22 de jul. de 2011

A caminho da Montanha do Sol

Por Anelise De Carli

Quando o jornalista Cristiano Bastos fez uma entrevista com Zé Ramalho, conheceu uma das histórias mais fantásticas da música brasileira. A publicação na Rolling Stone de abril de 2009 daria vida ao documentário que estreou no festival In-Edit 2011, ainda em processo de finalização. Nas Paredes da Pedra Encantada. Para realizar o road movie, Cristiano chamou Leonardo Bomfim, pesquisador da psicodelia brasileira e das fronteiras no cinema entre documentário e ficção.

Making of do filme/ Crédito: Flora Pimentel


A produção brasileira viaja pelas lendas do mítico disco Paêbirú: Caminho da Montanha do Sol – gravado em 1975 por Zé Ramalho e Lula Côrtes –, passando cerca de três meses na terra natal dos dois artistas, Pernambuco e Paraíba. O LP é um marco do udigrudi, movimento da contracultura nordestina na efervescente década de 1970, que mesclando influência do rock progressivo com o misticismo oriental, ficou quase desconhecido para o resto do Brasil. As músicas são um mergulho nas lendas acerca do sítio arqueológico da cidade do Ingá, no interior paraibano, e na inventividade musical de Lula e Zé. 

Metidos numa kombi com duas câmeras, a equipe do filme leva Lula Côrtes de volta às pedras encantadas do Ingá, em busca da história dos personagens que fizeram parte da produção do vinil. Na viagem desse ‘pobre-star’, tal como brinca Lula na gravação, é perceptível que a presença desse personagem carismático alterou o plano dos diretores. A produção, que pretendia celebrar os mistérios dessa obra-prima esquecida da música brasileira, transforma-se numa homenagem a Lula Côrtes, artista pernambucano multifacetado, que conquista por sua personalidade ímpar e passa a conduzir a história. Numa sincronicidade, Lula morre um mês antes da estreia do filme. 

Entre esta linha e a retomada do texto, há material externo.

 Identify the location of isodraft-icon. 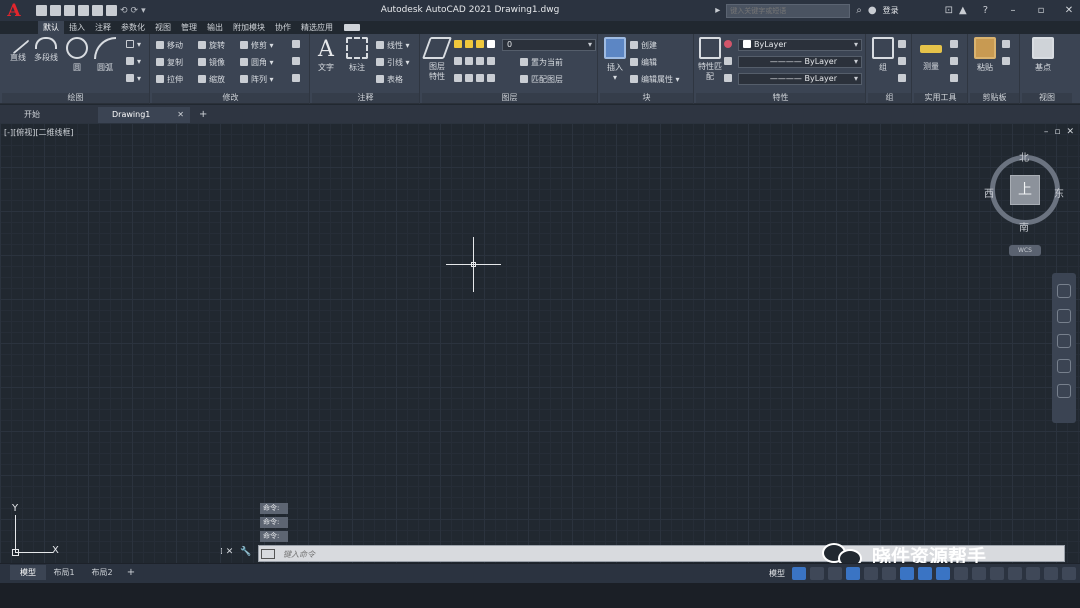
(871, 574).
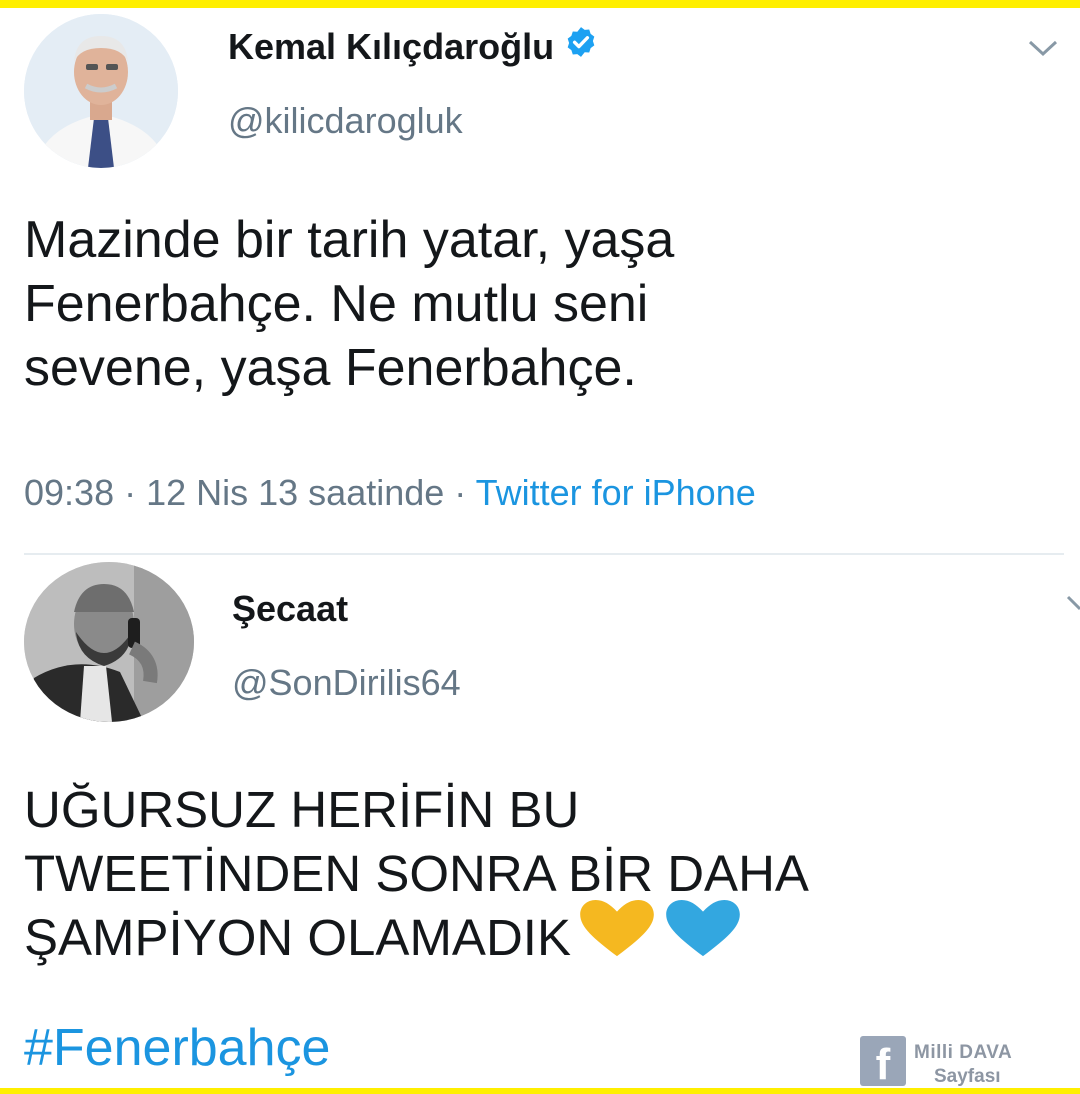 Image resolution: width=1080 pixels, height=1094 pixels. Describe the element at coordinates (391, 46) in the screenshot. I see `user-name-text: Kemal Kılıçdaroğlu` at that location.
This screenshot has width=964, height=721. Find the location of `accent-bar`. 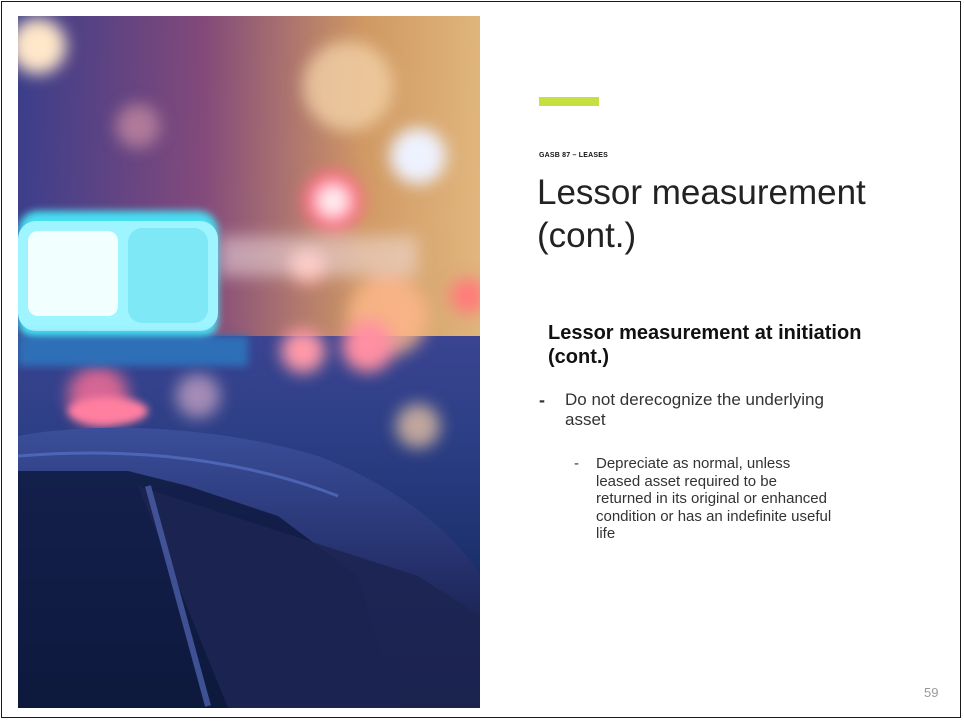

accent-bar is located at coordinates (569, 102).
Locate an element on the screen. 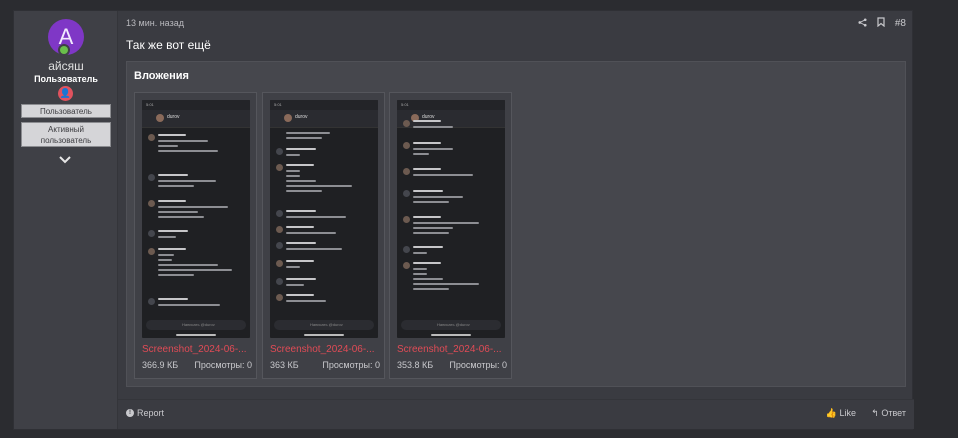 This screenshot has height=438, width=958. attachment-size: 353.8 КБ is located at coordinates (416, 365).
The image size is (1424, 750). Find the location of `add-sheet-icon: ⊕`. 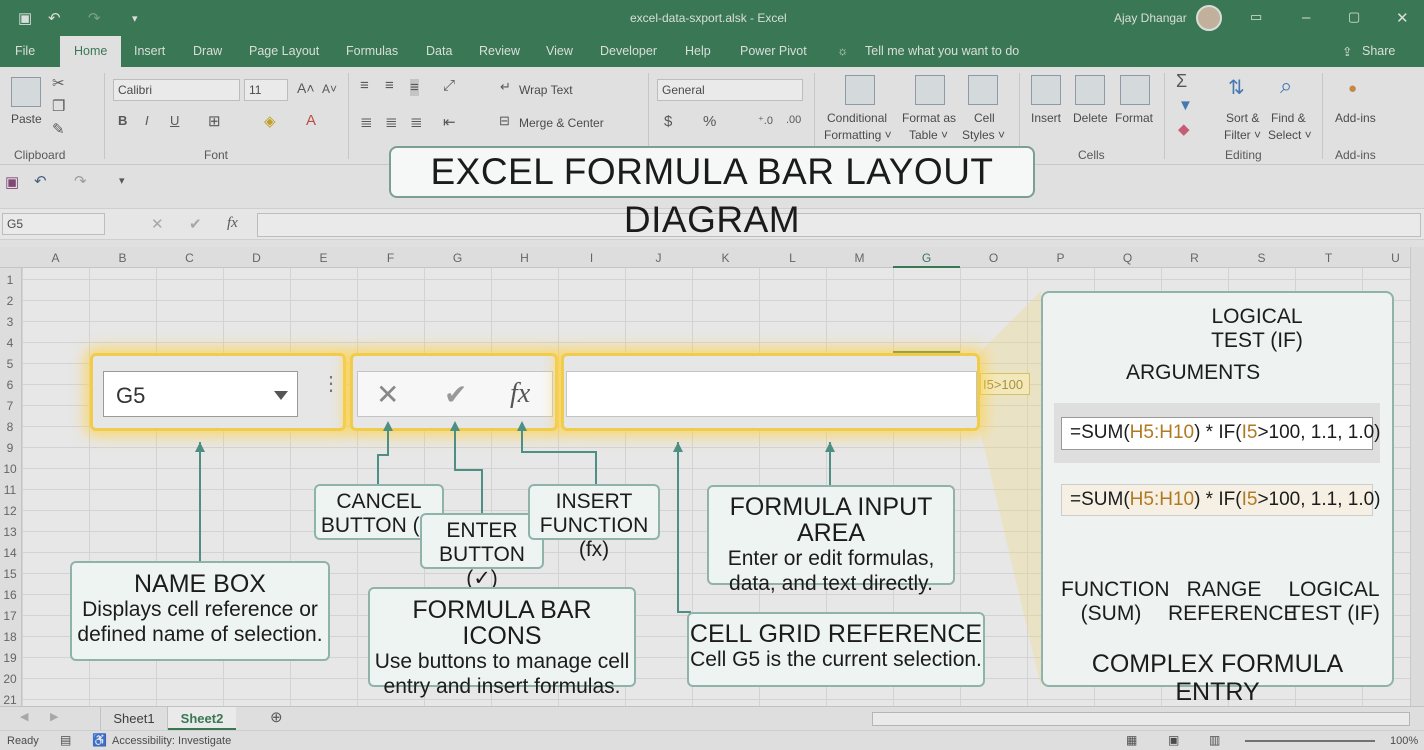

add-sheet-icon: ⊕ is located at coordinates (276, 717).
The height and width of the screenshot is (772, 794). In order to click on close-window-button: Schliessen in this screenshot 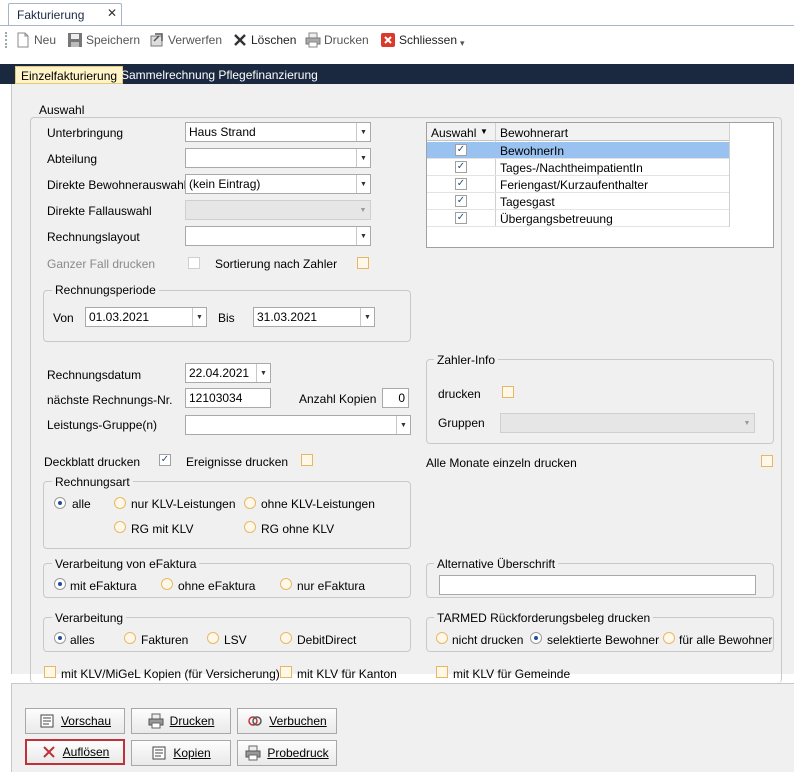, I will do `click(418, 40)`.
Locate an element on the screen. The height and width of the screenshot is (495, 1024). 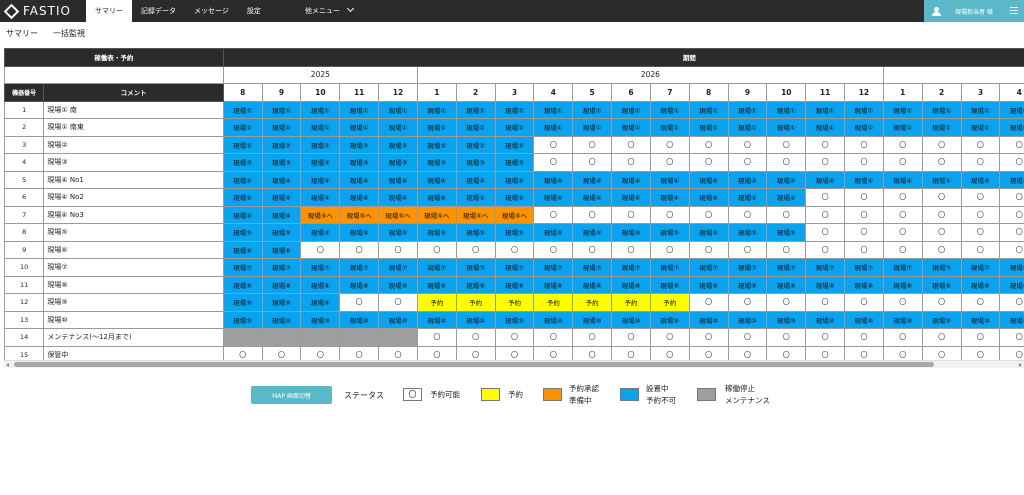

Conversando com o cartunista Lailson de Holanda, o artista visual Raul Córdula, a cineasta Kátia Mesel (esposa de Lula Côrtes na época) e os músicos Hugo Leão e Alceu Valença, entre outros personagens, o documentário investiga o cenário cultural da ponte entre Recife e João Pessoa na época, através de depoimentos divertidíssimos e optando por uma lentidão no olhar – cada um dos entrevistados aparece somente uma vez no filme, em planos-sequência de quase 20 minutos. A impressão é a mesma de quando se escuta um LP: cada faixa tem o seu momento de apreciação, com sua magia única; e para ouvirmos a próxima música, é preciso escutar a anterior até o final. Para o diretor Leonardo Bomfim, a influência do cinema observador de D.A. Pennebaker é fundamental : “queríamos não apenas entrevistar, mas olhar para as pessoas”.

Making of do filme/ Crédito: Flora Pimentel
Zé Ramalho não quis participar do resgate da história e não comenta publicamente sobre o assunto. Isso porque o disco cuidadosamente elaborado não recebeu atenção na época do lançamento. Lula Côrtes conta no filme que um dos motivos mais importantes é que o Estúdio Rozemblit no Recife, com os discos recém saídos do forno, foi atingido por uma enchente que destruiu quase todas as cópias do vinil duplo. É por isso que hoje o preço médio de comercialização de uma das 300 cópias restantes do Paêbirú original desbanca o raro primeiro LP de Roberto Carlos, atingindo o valor de 4 mil reais. Mas uma cópia da bolacha pode ser encontrada a preço mais acessível: em comemoração aos 30 anos da obra, o selo europeu Mr. Bongo relançou o disco sem a autorização dos artistas e sem o encarte original que continha descrições geológicas da Pedra e o rico trabalho gráfico de Kátia Mesel.

Apesar das limitações orçamentárias (os cerca de 30 mil reais investidos foram pagos do bolso dos diretores), o filme ganha pelo respeito à riqueza da história. Muitas histórias rondam a Pedra do Ingá, um dos sítios arqueológicos mais importantes da América. E o filme não arrisca desvendar esse mistério, a opção do documentário é preservar a sacralidade da inspiração para Paêbirú. Os moradores do agreste da Paraíba não poupam versões para a origem das inscrições milenares. Cenas simples como a de Lula tocando seu tricórdio (instrumento inventado por ele e inspirado na cítara marroquina) em cima da Pedra, ou com uma fogueira à beira do mar recompõem o ambiente humilde e inventivo daquela geração.